» Problem
Rewrite the entries below as a numbered list, one line per item, and omit any blank lines.

» Records for the task
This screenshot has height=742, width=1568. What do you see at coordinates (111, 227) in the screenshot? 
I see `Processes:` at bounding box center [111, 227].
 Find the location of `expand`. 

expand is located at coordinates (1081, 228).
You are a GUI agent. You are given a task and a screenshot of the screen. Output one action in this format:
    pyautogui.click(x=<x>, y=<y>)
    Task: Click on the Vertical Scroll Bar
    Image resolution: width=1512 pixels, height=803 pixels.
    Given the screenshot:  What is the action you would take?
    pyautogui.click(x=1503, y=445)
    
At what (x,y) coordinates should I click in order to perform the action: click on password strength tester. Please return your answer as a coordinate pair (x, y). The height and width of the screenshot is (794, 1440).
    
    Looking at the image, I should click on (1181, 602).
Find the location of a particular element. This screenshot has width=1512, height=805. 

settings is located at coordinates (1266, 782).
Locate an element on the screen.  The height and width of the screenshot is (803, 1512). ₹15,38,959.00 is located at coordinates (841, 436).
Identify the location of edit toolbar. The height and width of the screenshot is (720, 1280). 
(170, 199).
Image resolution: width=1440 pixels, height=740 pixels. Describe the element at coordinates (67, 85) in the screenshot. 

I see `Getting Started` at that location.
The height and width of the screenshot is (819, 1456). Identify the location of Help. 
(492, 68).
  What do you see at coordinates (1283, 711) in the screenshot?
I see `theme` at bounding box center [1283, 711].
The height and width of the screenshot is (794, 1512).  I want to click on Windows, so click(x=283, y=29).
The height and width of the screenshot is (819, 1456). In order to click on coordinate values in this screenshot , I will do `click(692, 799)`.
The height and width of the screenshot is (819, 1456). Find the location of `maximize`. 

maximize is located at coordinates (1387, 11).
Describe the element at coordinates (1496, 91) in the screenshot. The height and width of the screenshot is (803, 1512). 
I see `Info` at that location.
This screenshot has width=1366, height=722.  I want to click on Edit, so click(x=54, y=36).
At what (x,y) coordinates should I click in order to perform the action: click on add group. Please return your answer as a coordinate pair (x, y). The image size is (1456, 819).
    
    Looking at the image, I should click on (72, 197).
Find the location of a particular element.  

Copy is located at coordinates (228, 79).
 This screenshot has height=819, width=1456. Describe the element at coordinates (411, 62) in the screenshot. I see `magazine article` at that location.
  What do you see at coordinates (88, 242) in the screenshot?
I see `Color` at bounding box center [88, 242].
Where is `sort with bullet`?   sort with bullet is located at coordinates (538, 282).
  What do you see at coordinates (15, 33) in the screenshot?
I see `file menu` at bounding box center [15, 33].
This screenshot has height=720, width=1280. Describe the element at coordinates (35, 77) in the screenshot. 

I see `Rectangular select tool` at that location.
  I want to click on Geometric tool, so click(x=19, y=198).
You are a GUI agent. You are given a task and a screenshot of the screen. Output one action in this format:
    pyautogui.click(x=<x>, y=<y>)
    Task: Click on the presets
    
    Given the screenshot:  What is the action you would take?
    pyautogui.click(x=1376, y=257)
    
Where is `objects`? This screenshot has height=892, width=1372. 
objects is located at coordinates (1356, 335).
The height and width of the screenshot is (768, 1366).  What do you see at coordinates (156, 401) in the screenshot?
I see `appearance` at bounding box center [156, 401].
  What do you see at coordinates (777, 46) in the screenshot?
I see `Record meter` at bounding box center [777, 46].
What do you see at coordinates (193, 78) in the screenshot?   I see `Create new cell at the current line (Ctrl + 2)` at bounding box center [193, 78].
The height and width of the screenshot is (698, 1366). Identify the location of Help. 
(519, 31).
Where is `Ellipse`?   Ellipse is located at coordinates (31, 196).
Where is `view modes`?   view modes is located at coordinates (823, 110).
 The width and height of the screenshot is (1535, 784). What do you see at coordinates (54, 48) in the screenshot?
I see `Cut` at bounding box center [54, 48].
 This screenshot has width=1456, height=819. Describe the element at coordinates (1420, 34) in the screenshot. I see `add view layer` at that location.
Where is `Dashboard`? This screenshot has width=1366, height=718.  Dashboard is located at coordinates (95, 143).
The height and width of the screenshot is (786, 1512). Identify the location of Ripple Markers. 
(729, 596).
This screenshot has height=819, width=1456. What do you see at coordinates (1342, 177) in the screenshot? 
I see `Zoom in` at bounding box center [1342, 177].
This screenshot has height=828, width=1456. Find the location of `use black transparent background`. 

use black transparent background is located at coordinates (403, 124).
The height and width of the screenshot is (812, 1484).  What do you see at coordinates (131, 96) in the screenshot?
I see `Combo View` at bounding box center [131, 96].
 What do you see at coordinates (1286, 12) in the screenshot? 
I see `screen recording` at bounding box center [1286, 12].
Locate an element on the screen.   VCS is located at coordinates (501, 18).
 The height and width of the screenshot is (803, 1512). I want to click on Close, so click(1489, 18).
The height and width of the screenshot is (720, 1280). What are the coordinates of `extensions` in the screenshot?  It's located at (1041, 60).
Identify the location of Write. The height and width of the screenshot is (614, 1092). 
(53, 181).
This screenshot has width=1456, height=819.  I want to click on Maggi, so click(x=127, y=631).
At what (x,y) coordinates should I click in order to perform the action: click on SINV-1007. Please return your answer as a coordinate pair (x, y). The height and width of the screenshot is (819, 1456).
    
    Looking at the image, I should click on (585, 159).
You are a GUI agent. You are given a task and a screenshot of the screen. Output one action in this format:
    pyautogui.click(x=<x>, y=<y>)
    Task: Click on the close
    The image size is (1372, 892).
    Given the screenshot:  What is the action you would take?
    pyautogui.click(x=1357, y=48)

» Solution to this task
1. This screenshot has height=742, width=1568. What do you see at coordinates (111, 227) in the screenshot? 
2. I see `Processes:` at bounding box center [111, 227].
3.  Find the location of `expand`. 
4. expand is located at coordinates (1081, 228).
5. You are a GUI agent. You are given a task and a screenshot of the screen. Output one action in this format:
6.     pyautogui.click(x=<x>, y=<y>)
7.     Task: Click on the Vertical Scroll Bar
8.     Image resolution: width=1512 pixels, height=803 pixels.
9.     Given the screenshot:  What is the action you would take?
10.     pyautogui.click(x=1503, y=445)
11. At what (x,y) coordinates should I click in order to perform the action: click on password strength tester. Please return your answer as a coordinate pair (x, y). The height and width of the screenshot is (794, 1440).
12.     Looking at the image, I should click on (1181, 602).
13. Find the location of a particular element. This screenshot has width=1512, height=805. 
14. settings is located at coordinates (1266, 782).
15. Locate an element on the screen.  The height and width of the screenshot is (803, 1512). ₹15,38,959.00 is located at coordinates (841, 436).
16. Identify the location of edit toolbar. The height and width of the screenshot is (720, 1280). 
17. (170, 199).
18. Image resolution: width=1440 pixels, height=740 pixels. Describe the element at coordinates (67, 85) in the screenshot. 
19. I see `Getting Started` at that location.
20. The height and width of the screenshot is (819, 1456). Identify the location of Help. 
21. (492, 68).
22.   What do you see at coordinates (1283, 711) in the screenshot?
23. I see `theme` at bounding box center [1283, 711].
24. The height and width of the screenshot is (794, 1512).  I want to click on Windows, so click(x=283, y=29).
25. The height and width of the screenshot is (819, 1456). In order to click on coordinate values in this screenshot , I will do `click(692, 799)`.
26. The height and width of the screenshot is (819, 1456). Find the location of `maximize`. 
27. maximize is located at coordinates (1387, 11).
28. Describe the element at coordinates (1496, 91) in the screenshot. The height and width of the screenshot is (803, 1512). 
29. I see `Info` at that location.
30. This screenshot has width=1366, height=722.  I want to click on Edit, so click(x=54, y=36).
31. At what (x,y) coordinates should I click in order to perform the action: click on add group. Please return your answer as a coordinate pair (x, y). The image size is (1456, 819).
32.     Looking at the image, I should click on (72, 197).
33. Find the location of a particular element.  
34. Copy is located at coordinates (228, 79).
35.  This screenshot has height=819, width=1456. Describe the element at coordinates (411, 62) in the screenshot. I see `magazine article` at that location.
36.   What do you see at coordinates (88, 242) in the screenshot?
37. I see `Color` at bounding box center [88, 242].
38. Where is `sort with bullet`?   sort with bullet is located at coordinates (538, 282).
39.   What do you see at coordinates (15, 33) in the screenshot?
40. I see `file menu` at bounding box center [15, 33].
41. This screenshot has height=720, width=1280. Describe the element at coordinates (35, 77) in the screenshot. 
42. I see `Rectangular select tool` at that location.
43.   I want to click on Geometric tool, so click(x=19, y=198).
44. You are a GUI agent. You are given a task and a screenshot of the screen. Output one action in this format:
45.     pyautogui.click(x=<x>, y=<y>)
46.     Task: Click on the presets
47.     Given the screenshot:  What is the action you would take?
48.     pyautogui.click(x=1376, y=257)
49. Where is `objects`? This screenshot has height=892, width=1372. 
50. objects is located at coordinates (1356, 335).
51. The height and width of the screenshot is (768, 1366).  What do you see at coordinates (156, 401) in the screenshot?
52. I see `appearance` at bounding box center [156, 401].
53.   What do you see at coordinates (777, 46) in the screenshot?
54. I see `Record meter` at bounding box center [777, 46].
55. What do you see at coordinates (193, 78) in the screenshot?   I see `Create new cell at the current line (Ctrl + 2)` at bounding box center [193, 78].
56. The height and width of the screenshot is (698, 1366). Identify the location of Help. 
57. (519, 31).
58. Where is `Ellipse`?   Ellipse is located at coordinates (31, 196).
59. Where is `view modes`?   view modes is located at coordinates (823, 110).
60.  The width and height of the screenshot is (1535, 784). What do you see at coordinates (54, 48) in the screenshot?
61. I see `Cut` at bounding box center [54, 48].
62.  This screenshot has width=1456, height=819. Describe the element at coordinates (1420, 34) in the screenshot. I see `add view layer` at that location.
63. Where is `Dashboard`? This screenshot has width=1366, height=718.  Dashboard is located at coordinates (95, 143).
64. The height and width of the screenshot is (786, 1512). Identify the location of Ripple Markers. 
65. (729, 596).
66. This screenshot has height=819, width=1456. What do you see at coordinates (1342, 177) in the screenshot? 
67. I see `Zoom in` at bounding box center [1342, 177].
68. This screenshot has height=828, width=1456. Find the location of `use black transparent background`. 
69. use black transparent background is located at coordinates (403, 124).
70. The height and width of the screenshot is (812, 1484).  What do you see at coordinates (131, 96) in the screenshot?
71. I see `Combo View` at bounding box center [131, 96].
72.  What do you see at coordinates (1286, 12) in the screenshot? 
73. I see `screen recording` at bounding box center [1286, 12].
74. Locate an element on the screen.   VCS is located at coordinates (501, 18).
75.  The height and width of the screenshot is (803, 1512). I want to click on Close, so click(1489, 18).
76. The height and width of the screenshot is (720, 1280). What are the coordinates of `extensions` in the screenshot?  It's located at (1041, 60).
77. Identify the location of Write. The height and width of the screenshot is (614, 1092). 
78. (53, 181).
79. This screenshot has width=1456, height=819.  I want to click on Maggi, so click(x=127, y=631).
80. At what (x,y) coordinates should I click in order to perform the action: click on SINV-1007. Please return your answer as a coordinate pair (x, y). The height and width of the screenshot is (819, 1456).
81.     Looking at the image, I should click on (585, 159).
82. You are a GUI agent. You are given a task and a screenshot of the screen. Output one action in this format:
83.     pyautogui.click(x=<x>, y=<y>)
84.     Task: Click on the close
85.     The image size is (1372, 892).
86.     Given the screenshot:  What is the action you would take?
87.     pyautogui.click(x=1357, y=48)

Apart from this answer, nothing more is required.